Becky talks about how when they first found out they were pregnant, they planned everything out as it was going to be…what kind of diapers they will use, what kind of wipes, will they sleep train etc…can we all relate to this?!? As new parents, we think we can figure out everything ahead of time! But babies have a mind of their own…
Becky and her husband did a birthing class like most couples do, learning about delivery, what kinds of crazy things will be happening…they were super happy with the class, but what resonated with me is that she said looking back, if she could teach a class to new parents, this is what she would say…
But what wasn’t covered in that course, what would have been infinitely more valuable than any information we received in those few weeks, was the offering of a few simple words, “Ladies, before you were a Mommy, you were his. Men, before you were a daddy, you were hers.”

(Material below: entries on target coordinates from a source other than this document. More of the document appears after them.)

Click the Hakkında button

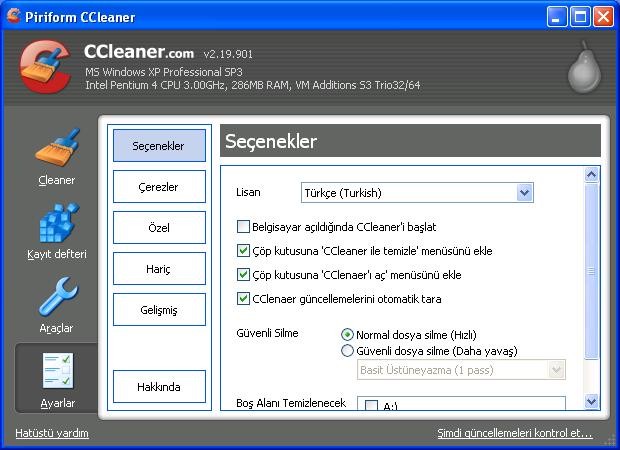click(159, 387)
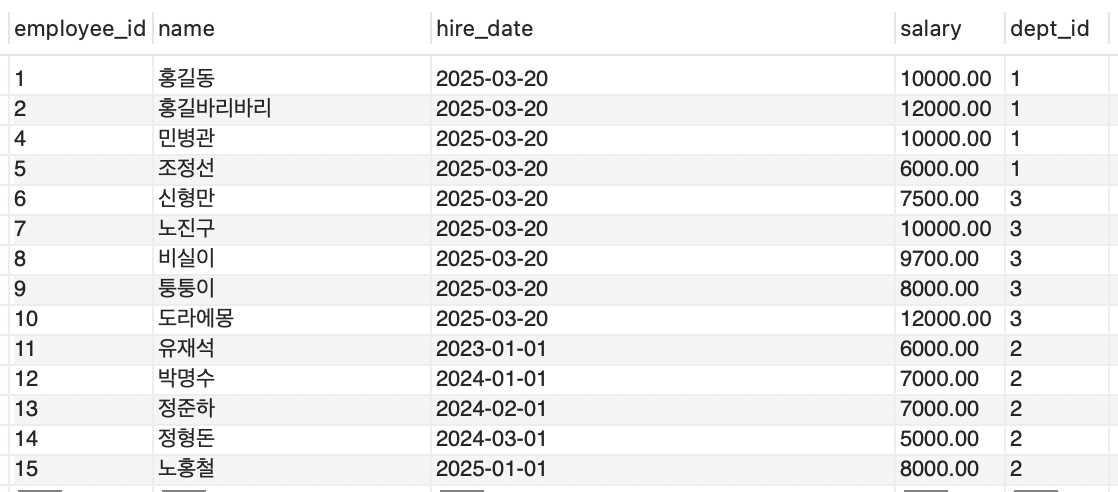
Task: Click the salary cell 6000.00 for 조정선
Action: coord(950,169)
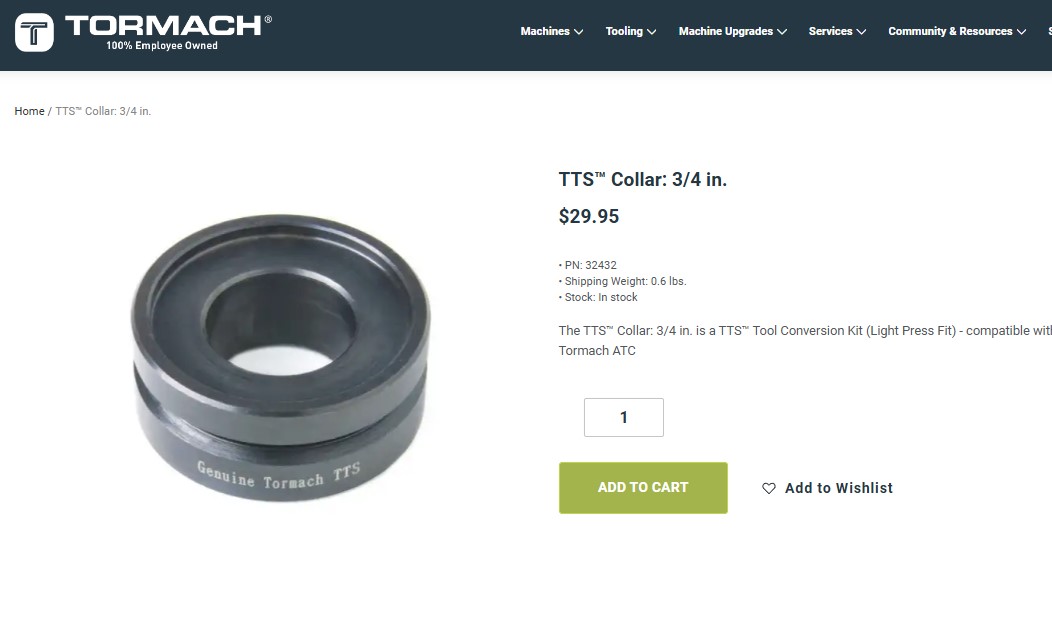This screenshot has height=627, width=1052.
Task: Click the heart wishlist icon
Action: pos(769,488)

Ladies, there will come a day when your husband walks in the door that you do not turn around. You will be preoccupied with filling sippy cups and wiping booties. You will shout over the running bath water “Hey, glad you’re home!” But it won’t mean what it used to mean. It won’t be full of eager anticipation to spend time together. It will be full of expectation that he will aid in meeting the demands of the family…the husband that once completed your heart will be just one more person that needs you. The charming things that you fell for will go unnoticed. Men, there will come a time when that beautiful bride sitting next to you hasn’t showered in days. She will be at her wit’s end, wearing other people’s food and poop on her clothing. She will need to hear that she is beautiful, but won’t listen to you. She will need to know that she is still lovable, but she won’t want you near her. When you arrive home after meeting the demands of work, you will be expected to meet the demands of your family.

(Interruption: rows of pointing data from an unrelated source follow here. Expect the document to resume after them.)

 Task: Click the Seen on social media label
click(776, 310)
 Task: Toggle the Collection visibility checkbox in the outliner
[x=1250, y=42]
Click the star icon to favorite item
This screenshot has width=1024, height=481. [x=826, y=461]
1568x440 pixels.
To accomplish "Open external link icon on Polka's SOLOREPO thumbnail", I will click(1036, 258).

But ladies, when Mommy becomes your name, remember this man. Remember that you are his wife. Remember how much you love and appreciate him in this moment. Remember his dedication to your family. Remember his love and devotion to you. Men, remember your bride. The care and love that she has given you will soon be poured into your children. Her love for you will not change. Give her the grace to be enough even when she doesn’t feel like it. Remember when your days are long, hers are too.
Remember each other. Let the Lord lead you both together. Because when the days are endless and the hours short, it will be only His love that will keep you together. It will only be His mercy that gently guides your hearts as one.
WOW. Doesn’t that hit home? I don’t mean to share this to be negative about parenthood or marriage, but life is different with kids. And it is so easy to forget who we were before we were parents. I love how Becky sums it up by saying it is HIS love and mercy that will get us through each day. Not us. Not our love.
She goes on to ask herself how she can show her husband she still loves him when she feels like she has nothing left to give most days.
The truth is, there is a way to begin to operate out of an overflow instead of on fumes, because the Lord desires that we live feeling fulfilled and not low-fueled. We just need to stop and fill up before we run out, and we need to admit that trying to make it on our own will only lead to a burnout.
She uses the analogy of a car needing gas to function. You can’t put something other than gas in your car, or it won’t run. Just like we can’t expect to fill our lives with anything other than the Spirit of the Lord and expect it to function like it should.
…because when God made us, He made us to find completion in Him. He created us to require–yes require–a relationship with Him in order to operate correctly. He didn’t design us so that we could live life fully without Him. Your heart is designed to require a continual fellowship with the Father so that He can be the source of your strength.
I love this so much. I forget so often that I can’t do this life on my own. Even when things seems to be going well, that doesn’t mean I don’t need Him. He created us to have a relationship with Him. That is our only purpose on earth. To be in relationship with Christ and tell others about it. Life isn’t going to be perfect. Motherhood isn’t going to be perfect (can I get an AMEN?!). But a relationship with the Father is perfect. And that is the fuel we need to conquer this crazy life.
Y’all. You HAVE to get this book (I linked it for you in the first paragraph). Becky starts the book off by saying that she is going to refer to you as “friend” because that is how she feels about you. And who doesn’t need another mama friend going through the same things you are?!
Mamas! Be encouraged that even when things are hard, we aren’t in this alone! The most important thing we can do for our kiddos is to raise them to love Jesus and to know how much He loves them. If we have accomplished that, we have won.